India expected to see normal monsoon rains, could boost crop output

By Rajendra Jadhav and Mayank Bhardwaj

NEW DELHI (Reuters) -India is likely to see normal monsoon rains in 2022, the state-run weather office said on Tuesday, the fourth straight year of normal or above normal summer rains that spur farm and overall economic growth in Asia’s third-biggest economy.

A spell of good rains could lift farm and wider economic growth and keep a lid on inflation, which jumped to eight-year high in April and prompted the central bank to raise lending rates.

India is likely to see rainfall at 103% of a long-term average this year, Mrutyunjay Mohapatra, director general of the state-run India Meteorological Department (IMD), told a news conference.

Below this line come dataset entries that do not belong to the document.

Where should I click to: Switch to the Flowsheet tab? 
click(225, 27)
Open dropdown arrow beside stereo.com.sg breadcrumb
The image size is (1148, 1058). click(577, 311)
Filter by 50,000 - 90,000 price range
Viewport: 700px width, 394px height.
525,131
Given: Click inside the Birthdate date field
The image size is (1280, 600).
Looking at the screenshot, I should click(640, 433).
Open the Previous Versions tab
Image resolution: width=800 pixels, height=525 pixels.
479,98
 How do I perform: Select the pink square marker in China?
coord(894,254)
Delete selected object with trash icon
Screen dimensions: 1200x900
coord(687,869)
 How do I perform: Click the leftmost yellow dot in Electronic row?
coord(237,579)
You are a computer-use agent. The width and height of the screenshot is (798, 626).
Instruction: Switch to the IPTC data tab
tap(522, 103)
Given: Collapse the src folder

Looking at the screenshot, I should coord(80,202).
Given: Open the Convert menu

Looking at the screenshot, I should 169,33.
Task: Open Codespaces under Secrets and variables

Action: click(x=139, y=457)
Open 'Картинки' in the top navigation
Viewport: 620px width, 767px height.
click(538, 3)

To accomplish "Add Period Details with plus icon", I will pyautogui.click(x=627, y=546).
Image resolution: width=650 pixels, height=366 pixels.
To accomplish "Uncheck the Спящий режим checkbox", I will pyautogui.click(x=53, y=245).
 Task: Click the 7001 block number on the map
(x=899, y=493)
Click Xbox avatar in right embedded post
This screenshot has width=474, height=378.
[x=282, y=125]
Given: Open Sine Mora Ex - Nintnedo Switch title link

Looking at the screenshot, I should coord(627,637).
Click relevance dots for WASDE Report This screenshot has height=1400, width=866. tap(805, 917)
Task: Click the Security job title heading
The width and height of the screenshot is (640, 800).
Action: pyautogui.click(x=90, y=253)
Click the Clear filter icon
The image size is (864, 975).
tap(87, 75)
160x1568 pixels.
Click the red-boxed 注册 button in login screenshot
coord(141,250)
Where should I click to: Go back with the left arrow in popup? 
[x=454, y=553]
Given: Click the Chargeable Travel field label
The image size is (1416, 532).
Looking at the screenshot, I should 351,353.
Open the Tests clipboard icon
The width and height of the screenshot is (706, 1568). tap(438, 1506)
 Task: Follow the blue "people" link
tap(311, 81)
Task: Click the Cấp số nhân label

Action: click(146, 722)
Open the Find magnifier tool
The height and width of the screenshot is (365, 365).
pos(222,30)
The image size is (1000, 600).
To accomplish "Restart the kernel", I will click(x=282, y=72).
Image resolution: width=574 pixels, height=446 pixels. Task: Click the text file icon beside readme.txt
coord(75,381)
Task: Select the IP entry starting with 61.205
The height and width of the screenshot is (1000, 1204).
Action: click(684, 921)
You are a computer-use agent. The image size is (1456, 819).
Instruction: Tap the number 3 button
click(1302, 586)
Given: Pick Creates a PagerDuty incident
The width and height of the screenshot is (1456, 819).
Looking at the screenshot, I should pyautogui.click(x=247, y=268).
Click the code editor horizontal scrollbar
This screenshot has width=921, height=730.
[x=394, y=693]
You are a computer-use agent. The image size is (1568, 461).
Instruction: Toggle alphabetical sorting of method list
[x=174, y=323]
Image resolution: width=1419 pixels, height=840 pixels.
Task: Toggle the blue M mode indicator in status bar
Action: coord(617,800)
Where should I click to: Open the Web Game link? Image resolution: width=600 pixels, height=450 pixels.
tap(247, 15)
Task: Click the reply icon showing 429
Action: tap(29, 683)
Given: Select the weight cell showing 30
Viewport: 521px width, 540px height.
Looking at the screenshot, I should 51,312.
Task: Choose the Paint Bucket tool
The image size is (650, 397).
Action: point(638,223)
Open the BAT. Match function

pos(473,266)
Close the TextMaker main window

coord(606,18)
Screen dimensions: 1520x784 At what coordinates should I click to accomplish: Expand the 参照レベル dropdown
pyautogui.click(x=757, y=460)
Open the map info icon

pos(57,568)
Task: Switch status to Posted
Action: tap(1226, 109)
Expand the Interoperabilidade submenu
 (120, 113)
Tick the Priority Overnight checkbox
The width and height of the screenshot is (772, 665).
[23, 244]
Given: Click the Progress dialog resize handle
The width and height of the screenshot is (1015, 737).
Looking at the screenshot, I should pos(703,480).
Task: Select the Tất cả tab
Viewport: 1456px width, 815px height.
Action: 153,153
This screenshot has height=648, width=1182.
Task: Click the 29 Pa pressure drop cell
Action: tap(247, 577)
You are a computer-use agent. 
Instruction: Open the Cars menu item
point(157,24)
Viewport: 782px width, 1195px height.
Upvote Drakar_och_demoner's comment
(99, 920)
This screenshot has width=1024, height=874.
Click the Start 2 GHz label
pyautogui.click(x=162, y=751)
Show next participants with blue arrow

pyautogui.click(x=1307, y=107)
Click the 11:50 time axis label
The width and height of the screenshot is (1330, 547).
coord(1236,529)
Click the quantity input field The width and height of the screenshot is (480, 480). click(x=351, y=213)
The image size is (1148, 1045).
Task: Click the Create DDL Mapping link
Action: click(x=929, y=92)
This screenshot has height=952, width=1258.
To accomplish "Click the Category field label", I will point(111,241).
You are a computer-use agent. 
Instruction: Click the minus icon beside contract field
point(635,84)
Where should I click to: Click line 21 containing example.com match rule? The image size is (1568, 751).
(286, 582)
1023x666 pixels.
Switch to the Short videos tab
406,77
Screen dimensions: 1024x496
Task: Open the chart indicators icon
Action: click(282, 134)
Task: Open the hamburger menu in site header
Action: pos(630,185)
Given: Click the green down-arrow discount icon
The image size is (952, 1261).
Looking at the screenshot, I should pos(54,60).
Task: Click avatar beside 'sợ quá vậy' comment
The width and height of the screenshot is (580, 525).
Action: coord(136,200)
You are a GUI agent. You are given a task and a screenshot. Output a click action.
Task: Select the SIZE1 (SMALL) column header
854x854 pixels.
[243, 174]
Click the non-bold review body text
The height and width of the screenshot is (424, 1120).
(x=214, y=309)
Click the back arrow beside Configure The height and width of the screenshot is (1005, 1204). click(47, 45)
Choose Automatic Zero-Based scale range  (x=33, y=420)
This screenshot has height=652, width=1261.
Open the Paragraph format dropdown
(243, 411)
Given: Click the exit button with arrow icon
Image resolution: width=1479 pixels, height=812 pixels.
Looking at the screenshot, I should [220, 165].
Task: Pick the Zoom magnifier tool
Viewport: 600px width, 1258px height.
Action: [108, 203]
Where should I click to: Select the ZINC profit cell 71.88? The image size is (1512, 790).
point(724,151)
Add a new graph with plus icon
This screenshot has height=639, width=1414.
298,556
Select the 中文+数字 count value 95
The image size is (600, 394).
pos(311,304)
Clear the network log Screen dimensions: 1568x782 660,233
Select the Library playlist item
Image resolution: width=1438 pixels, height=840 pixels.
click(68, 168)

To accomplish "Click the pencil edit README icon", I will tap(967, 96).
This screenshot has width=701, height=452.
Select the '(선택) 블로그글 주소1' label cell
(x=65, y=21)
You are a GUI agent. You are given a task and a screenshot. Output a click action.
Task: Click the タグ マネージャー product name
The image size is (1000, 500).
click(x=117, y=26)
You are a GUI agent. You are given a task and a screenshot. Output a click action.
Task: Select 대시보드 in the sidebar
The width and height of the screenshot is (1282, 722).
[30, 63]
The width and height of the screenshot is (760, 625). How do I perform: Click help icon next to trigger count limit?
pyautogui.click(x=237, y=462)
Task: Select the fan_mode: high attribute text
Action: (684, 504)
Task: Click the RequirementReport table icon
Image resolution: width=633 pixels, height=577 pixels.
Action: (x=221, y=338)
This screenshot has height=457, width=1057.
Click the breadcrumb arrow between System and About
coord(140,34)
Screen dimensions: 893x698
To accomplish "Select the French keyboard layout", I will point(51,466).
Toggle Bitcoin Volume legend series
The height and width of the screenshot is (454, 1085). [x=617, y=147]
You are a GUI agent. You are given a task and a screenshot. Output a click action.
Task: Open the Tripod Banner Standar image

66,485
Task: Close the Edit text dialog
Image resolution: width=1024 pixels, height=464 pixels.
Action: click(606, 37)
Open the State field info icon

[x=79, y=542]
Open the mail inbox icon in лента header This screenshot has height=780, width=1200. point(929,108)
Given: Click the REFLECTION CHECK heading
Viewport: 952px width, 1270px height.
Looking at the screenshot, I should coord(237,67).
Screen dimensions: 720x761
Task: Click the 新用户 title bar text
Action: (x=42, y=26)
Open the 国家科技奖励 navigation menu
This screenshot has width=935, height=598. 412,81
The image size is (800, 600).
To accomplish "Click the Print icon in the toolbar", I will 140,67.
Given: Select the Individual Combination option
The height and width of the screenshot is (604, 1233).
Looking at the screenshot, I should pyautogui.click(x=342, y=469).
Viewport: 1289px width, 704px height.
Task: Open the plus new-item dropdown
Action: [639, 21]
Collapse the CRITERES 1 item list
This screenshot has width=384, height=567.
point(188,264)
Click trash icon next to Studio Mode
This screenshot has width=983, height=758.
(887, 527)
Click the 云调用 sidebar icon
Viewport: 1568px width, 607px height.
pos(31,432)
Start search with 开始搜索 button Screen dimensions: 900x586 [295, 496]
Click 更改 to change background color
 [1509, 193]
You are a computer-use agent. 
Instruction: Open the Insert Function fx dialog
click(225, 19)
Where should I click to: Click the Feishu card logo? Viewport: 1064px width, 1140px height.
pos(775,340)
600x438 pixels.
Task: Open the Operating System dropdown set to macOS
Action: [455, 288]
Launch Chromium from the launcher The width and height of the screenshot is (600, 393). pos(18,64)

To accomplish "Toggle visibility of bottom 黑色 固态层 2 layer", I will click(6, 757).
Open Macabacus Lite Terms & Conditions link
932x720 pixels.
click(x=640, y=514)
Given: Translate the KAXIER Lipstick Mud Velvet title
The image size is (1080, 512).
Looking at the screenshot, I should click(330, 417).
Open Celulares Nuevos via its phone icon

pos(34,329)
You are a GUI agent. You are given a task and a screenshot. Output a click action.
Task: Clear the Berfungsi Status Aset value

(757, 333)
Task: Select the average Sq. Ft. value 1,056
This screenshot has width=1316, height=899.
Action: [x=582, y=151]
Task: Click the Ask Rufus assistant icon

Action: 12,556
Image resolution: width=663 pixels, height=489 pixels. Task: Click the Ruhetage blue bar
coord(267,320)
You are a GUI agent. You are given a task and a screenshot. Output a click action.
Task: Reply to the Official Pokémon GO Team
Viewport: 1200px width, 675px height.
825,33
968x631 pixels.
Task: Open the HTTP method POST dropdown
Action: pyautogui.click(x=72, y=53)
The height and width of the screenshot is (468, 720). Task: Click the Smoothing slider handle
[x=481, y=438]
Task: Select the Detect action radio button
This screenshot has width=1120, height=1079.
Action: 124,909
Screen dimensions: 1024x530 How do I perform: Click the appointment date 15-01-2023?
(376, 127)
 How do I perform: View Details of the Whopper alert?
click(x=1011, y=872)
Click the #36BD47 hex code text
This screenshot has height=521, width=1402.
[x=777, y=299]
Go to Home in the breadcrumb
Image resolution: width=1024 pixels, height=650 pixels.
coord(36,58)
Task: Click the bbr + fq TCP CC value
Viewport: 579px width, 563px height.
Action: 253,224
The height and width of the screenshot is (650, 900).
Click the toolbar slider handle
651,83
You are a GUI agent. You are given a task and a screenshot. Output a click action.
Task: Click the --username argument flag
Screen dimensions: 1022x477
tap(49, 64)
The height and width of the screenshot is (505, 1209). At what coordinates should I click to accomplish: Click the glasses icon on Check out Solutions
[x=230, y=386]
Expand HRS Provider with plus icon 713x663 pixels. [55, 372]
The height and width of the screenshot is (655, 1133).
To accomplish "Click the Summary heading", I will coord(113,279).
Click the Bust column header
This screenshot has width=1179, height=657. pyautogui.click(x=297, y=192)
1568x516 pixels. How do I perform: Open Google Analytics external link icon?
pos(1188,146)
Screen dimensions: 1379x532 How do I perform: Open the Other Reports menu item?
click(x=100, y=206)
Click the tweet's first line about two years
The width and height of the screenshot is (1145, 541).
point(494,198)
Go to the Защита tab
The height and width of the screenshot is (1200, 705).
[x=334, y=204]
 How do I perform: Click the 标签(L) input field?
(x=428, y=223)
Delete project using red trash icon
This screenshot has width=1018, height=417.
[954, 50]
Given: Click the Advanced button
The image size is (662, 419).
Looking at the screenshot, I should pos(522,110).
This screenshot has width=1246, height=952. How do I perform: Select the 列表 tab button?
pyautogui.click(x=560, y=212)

The IMD in April forecast monsoon rains at 99% of the long-term average.

The IMD defines average, or normal, rainfall as between 96%and 104% of a 50-year average of 87 cm (35 inches) for the entire four-month season beginning in June.

“At this stage, we can see that the rainfall is largely expected to be well distributed in most parts of the country,” Mohapatra said.

For the first time in more than two decades, India would see average or above average rainfall for the fourth straight year in 2022, the IMD data shows.

Monsoon rains are expected to be average in June, Mohapatra said.

The monsoon arrived on the coast of Kerala state on Sunday, two days ahead of the usual time.

Monsoon rains are likely to be average over the central region, where crops such as soybean and cotton are grown.

Top rubber growing state Kerala in the south, tea growing Assam in the northeast and rice growing West Bengal in the east could get below normal rainfall this year, the IMD said.

Plentiful monsoon rains in the country would boost rice output from India, the world’s biggest exporter of the staple. India’s surprise decision this month to ban wheat exports had raised doubts about some curbs on overseas sales of rice as well.

Government and industry officials told Reuters that India did not plan to curb rice exports.

One of the world’s biggest producers and consumers of farm goods, India relies on monsoon rains to water almost half its farmland, which lacks irrigation.

Farming contributes around 15% to India’s $2.7 trillion economy while sustaining more than half the population of 1.3 billion.

Other than watering farms and recharging aquifers and reservoirs, regular rains during the monsoon season can bring relief from the searing heat.

“A normal monsoon in terms of both the quantum as well as the distribution of rainfall is much needed to cool the inflation in food products and revive sagging rural (consumer) demand,” Rupa Rege Nitsure, chief economist at L&T Financial Services.